Five swimmers compete in the 50-meter race. The finish time for each swimmer is shown in the video. Explain how the results of the race would change if the race used a clock that rounded to the nearest tenth.

You should take a tour through the Smarter, Balanced Assessment Consortium’s released items, make an opinion about them, and share it here. California is a member state of SBAC, one of two consortia charged with assessing the Common Core State Standards, so I’m comparing these against our current assessments. Without getting into how these assessments should be used (eg. for merit pay, teacher evaluation, etc.) they compare extremely favorably to California’s current assessment portfolio. If assessment drives instruction, these assessments should drive California’s math instruction in a positive direction.

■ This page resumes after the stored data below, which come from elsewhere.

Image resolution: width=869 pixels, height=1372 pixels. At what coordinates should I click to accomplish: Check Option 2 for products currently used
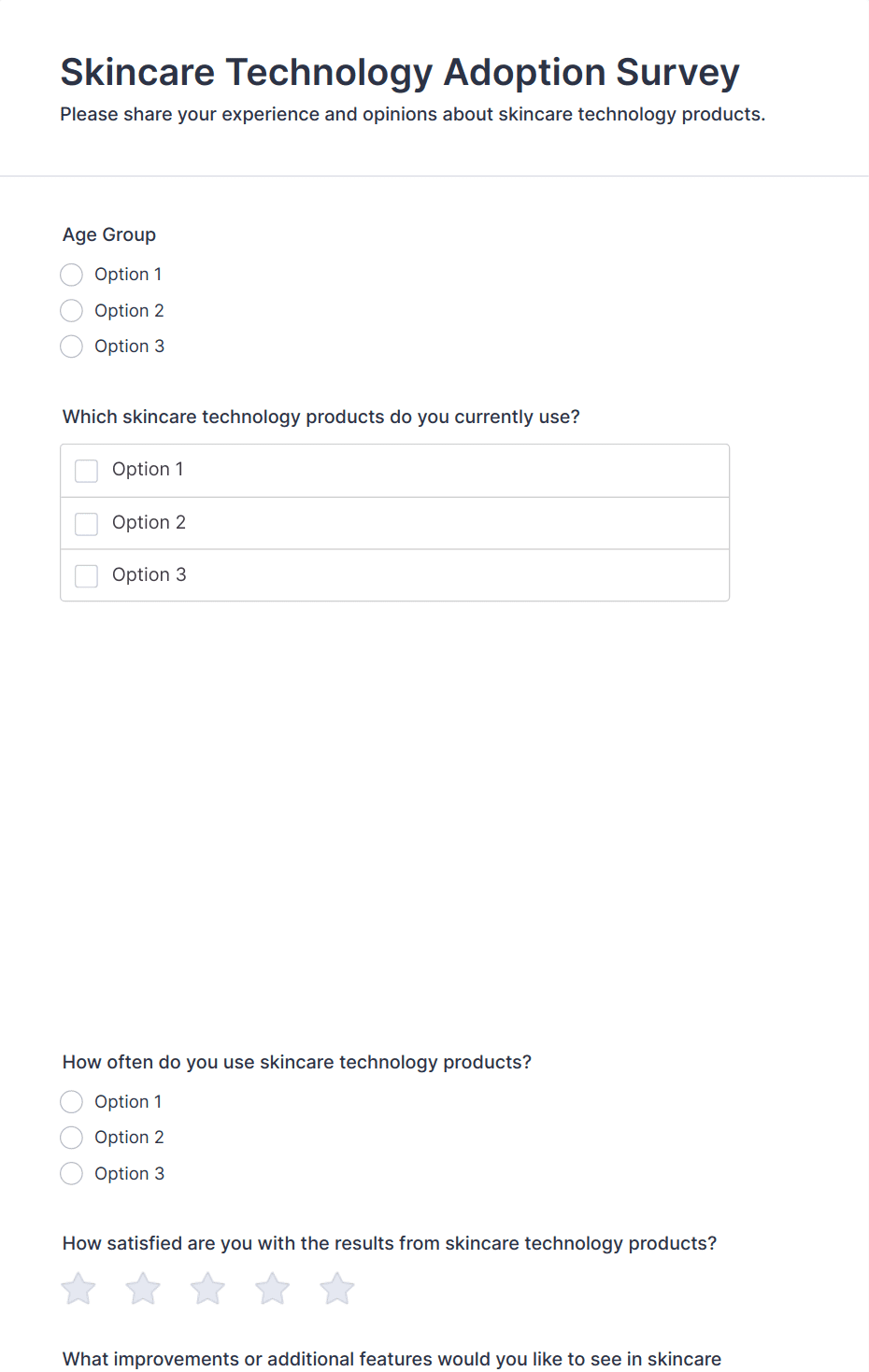point(87,524)
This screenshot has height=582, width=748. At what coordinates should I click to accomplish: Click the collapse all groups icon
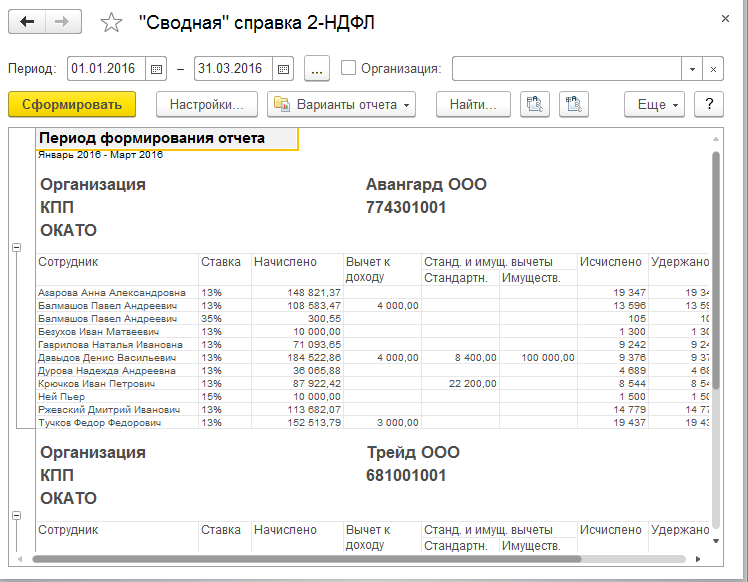pos(574,104)
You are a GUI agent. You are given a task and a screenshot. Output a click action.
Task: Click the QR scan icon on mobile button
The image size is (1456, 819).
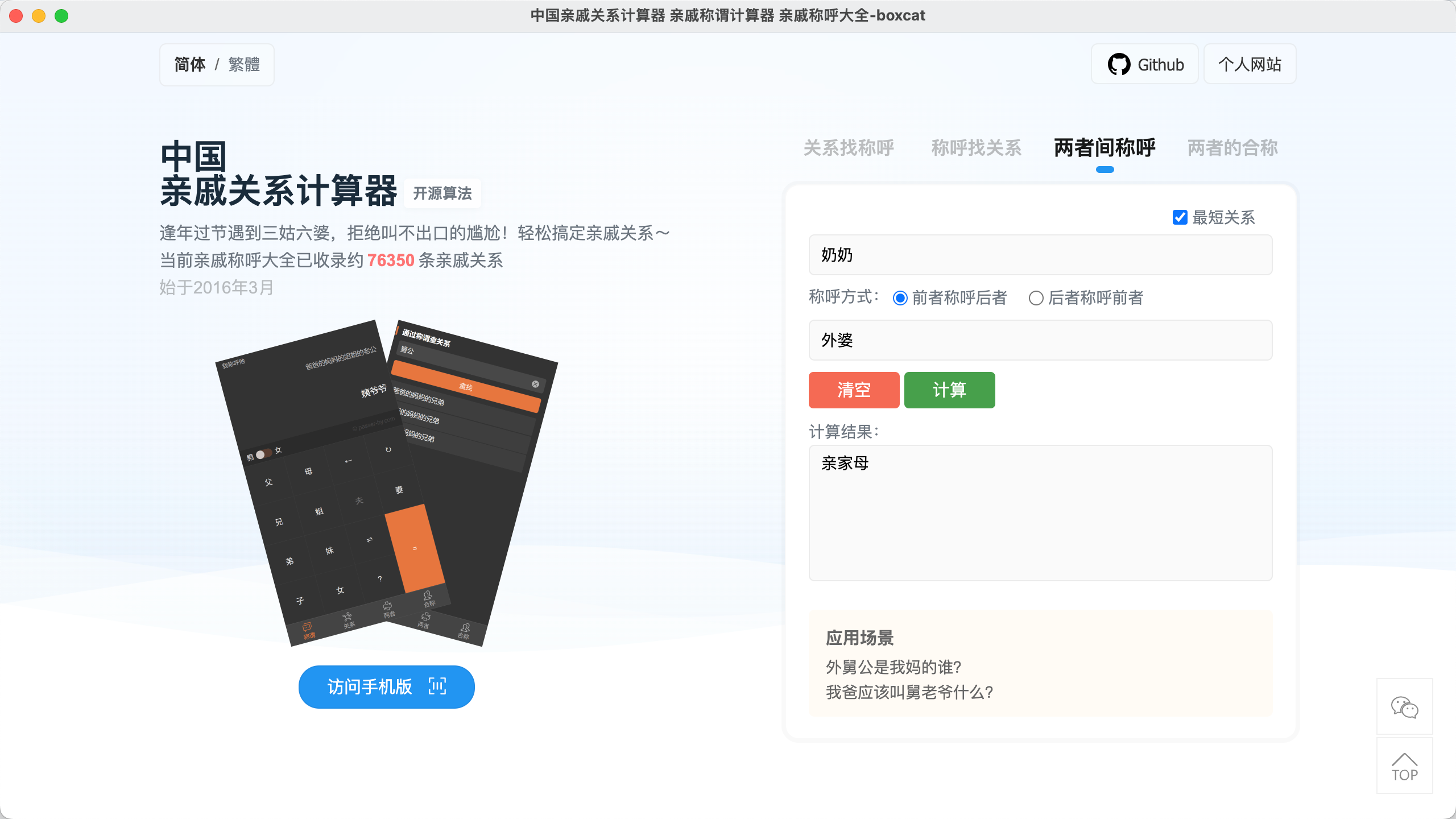(x=437, y=686)
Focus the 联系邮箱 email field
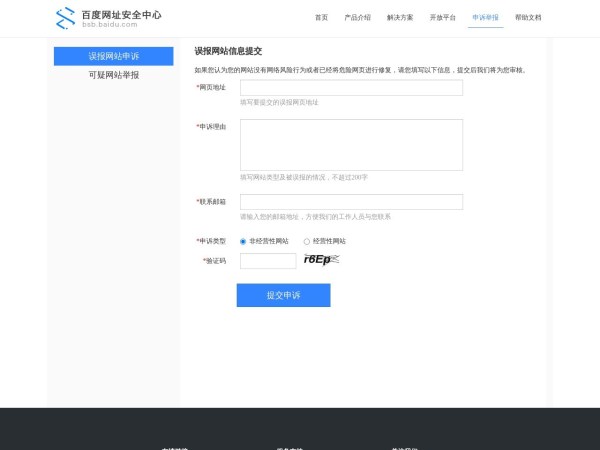The image size is (600, 450). pos(351,202)
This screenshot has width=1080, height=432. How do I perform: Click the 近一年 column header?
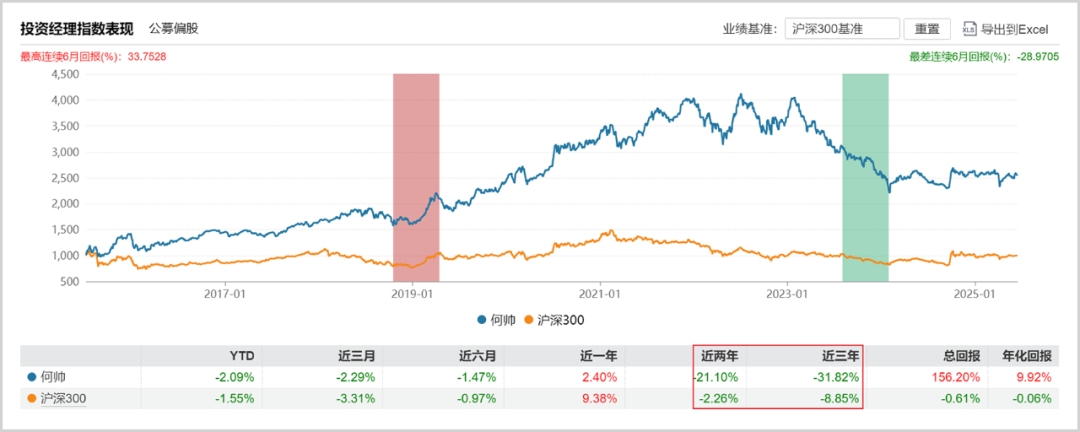(601, 356)
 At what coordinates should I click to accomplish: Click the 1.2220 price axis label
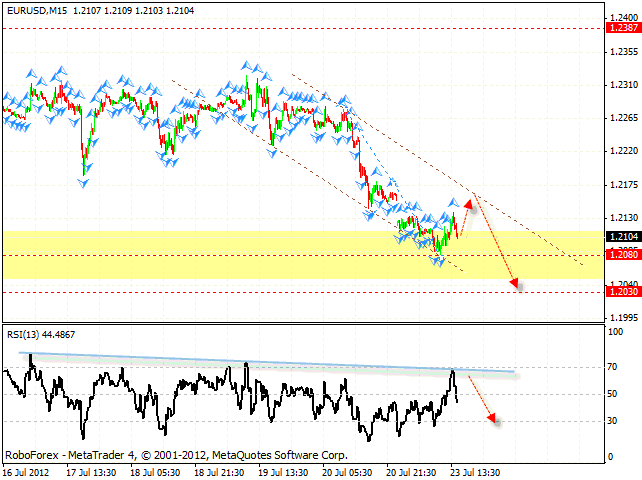click(x=622, y=150)
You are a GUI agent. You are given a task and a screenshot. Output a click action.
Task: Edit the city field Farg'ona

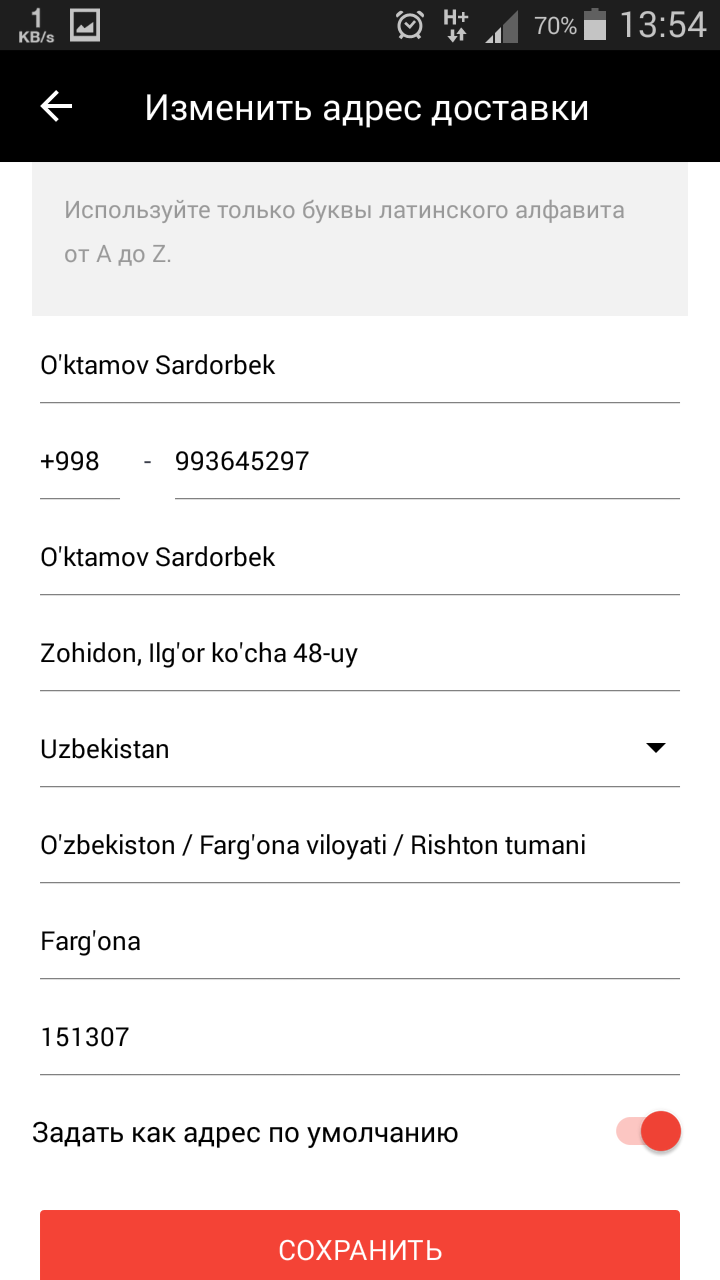[360, 941]
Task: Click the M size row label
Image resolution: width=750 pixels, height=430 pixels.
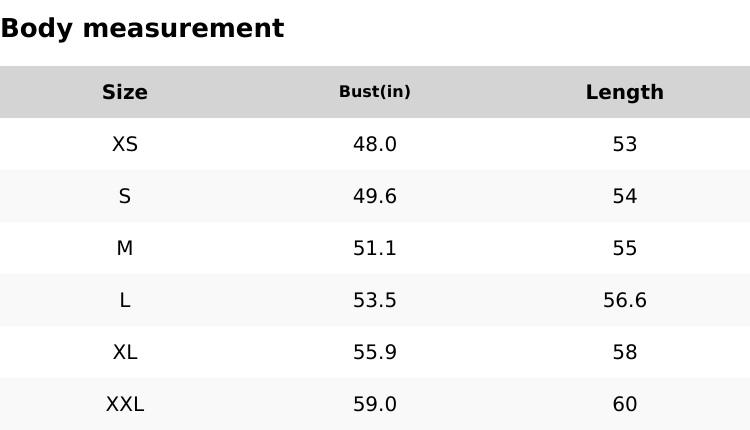Action: point(125,248)
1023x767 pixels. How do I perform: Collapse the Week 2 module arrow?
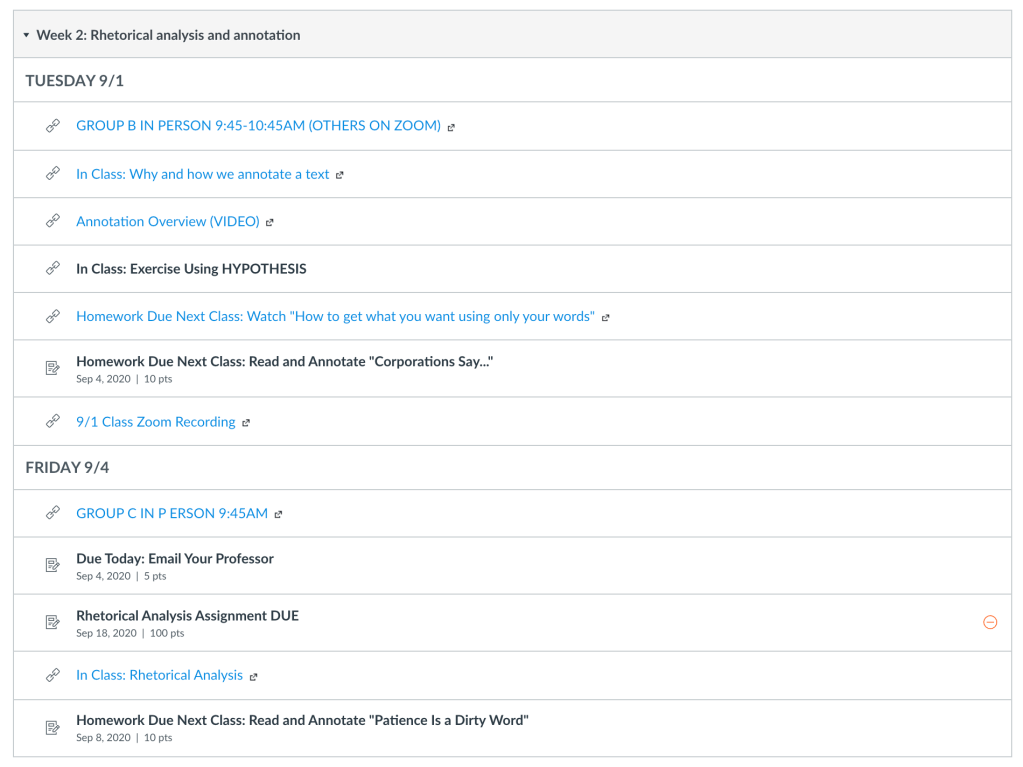(x=26, y=35)
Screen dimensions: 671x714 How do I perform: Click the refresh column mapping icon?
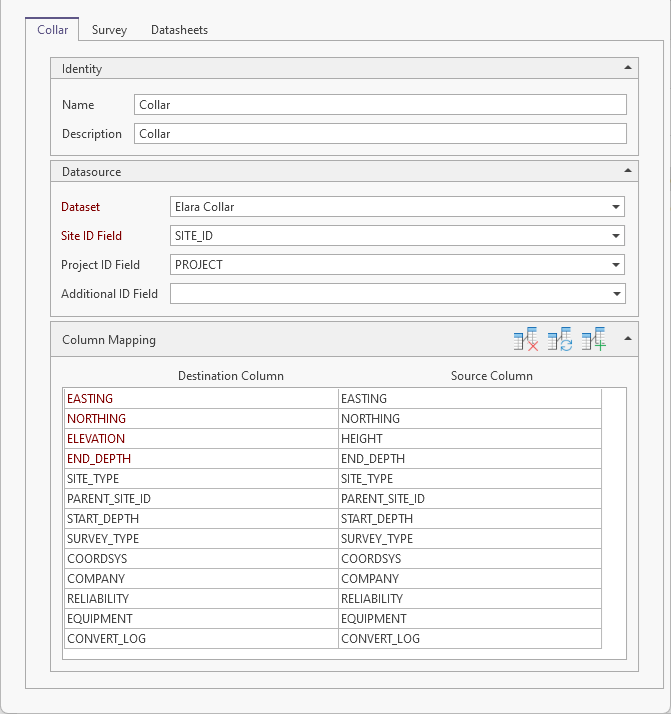pyautogui.click(x=560, y=340)
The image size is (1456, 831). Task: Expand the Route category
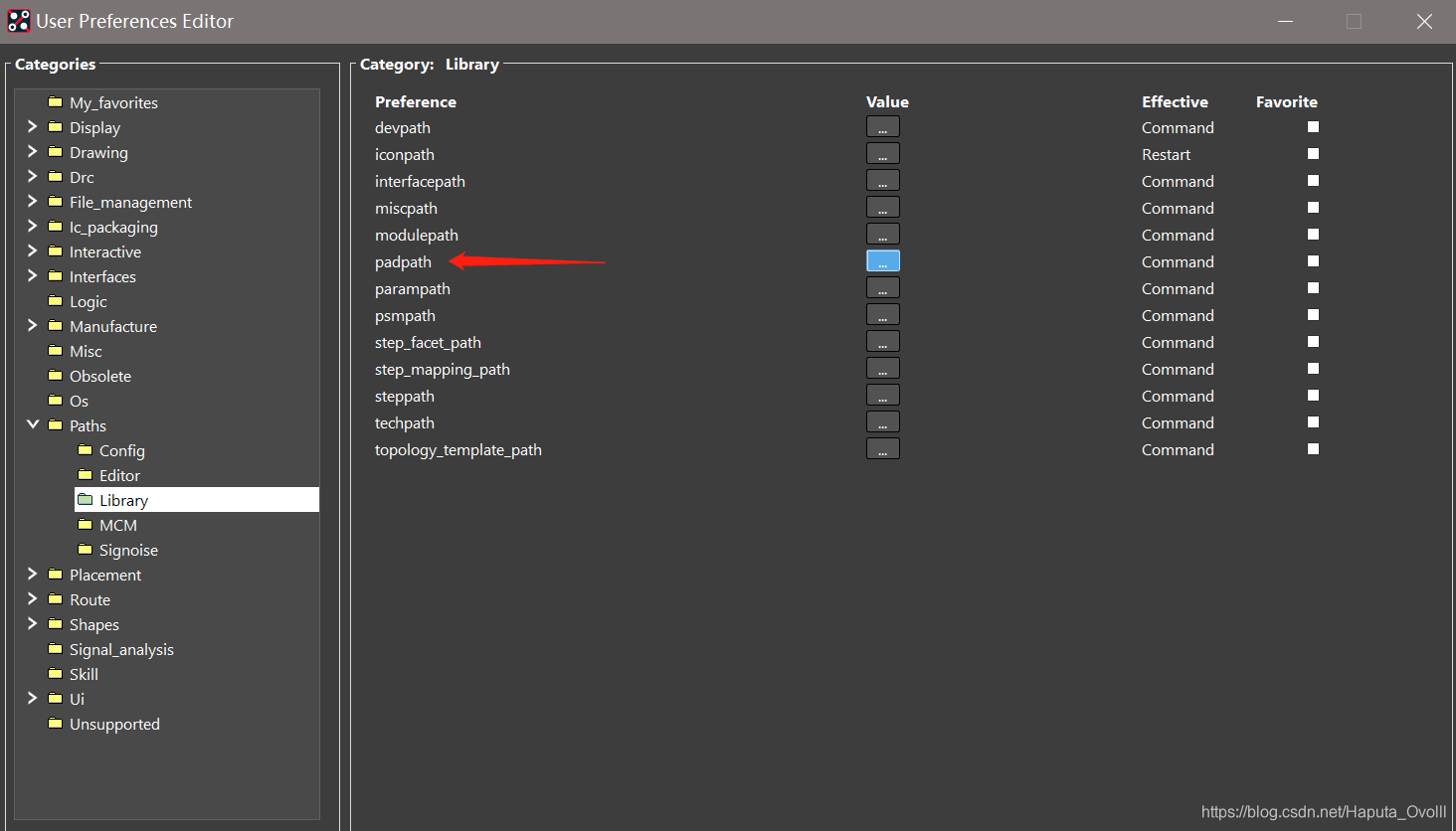(32, 599)
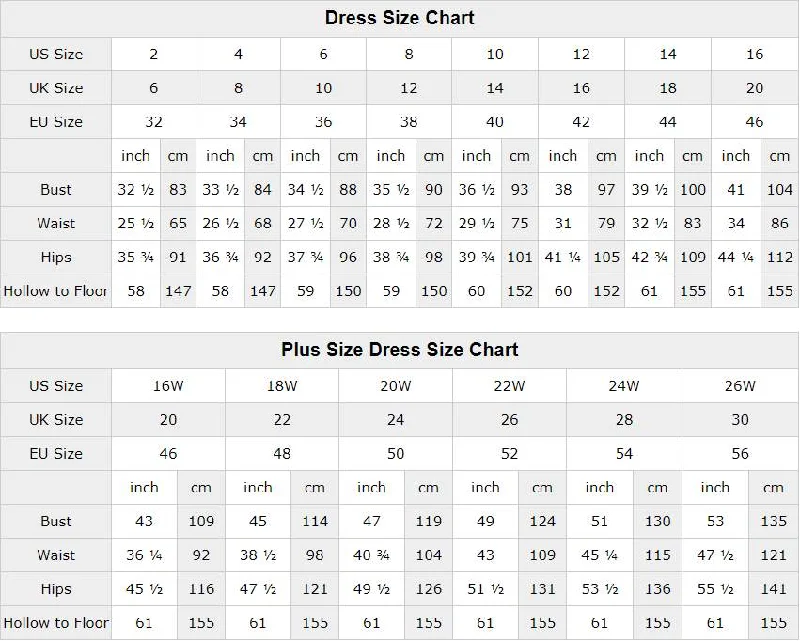Viewport: 800px width, 641px height.
Task: Click the Bust row label in the top chart
Action: [x=56, y=189]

The assessment item above uses an animation to drive down its word count and language demand. It’s followed by an expansive text field where students are asked to explain their reasoning. That stands up very well next to California’s comparable grade five assessment [pdf]:

  • Elsewhere, we find number sense prized alongside calculation (here also) which is a step in a very positive direction. (ie. Our students should know that $14.37 split between three people is between $4 and $5 but it’s a waste of our time to teach that division longhand.)
  • I’ve been assuming the assessment consortia would run roughshod over the CCSS modeling practice but on the very limited evidence of the sample items, we’re in good shape.
  • The assessments do a lot of interesting and useful things with technology. (Reducing word count, at the very least.) I only found one instance where the technology seemed to get in the way of a student’s expression of her mathematical understanding.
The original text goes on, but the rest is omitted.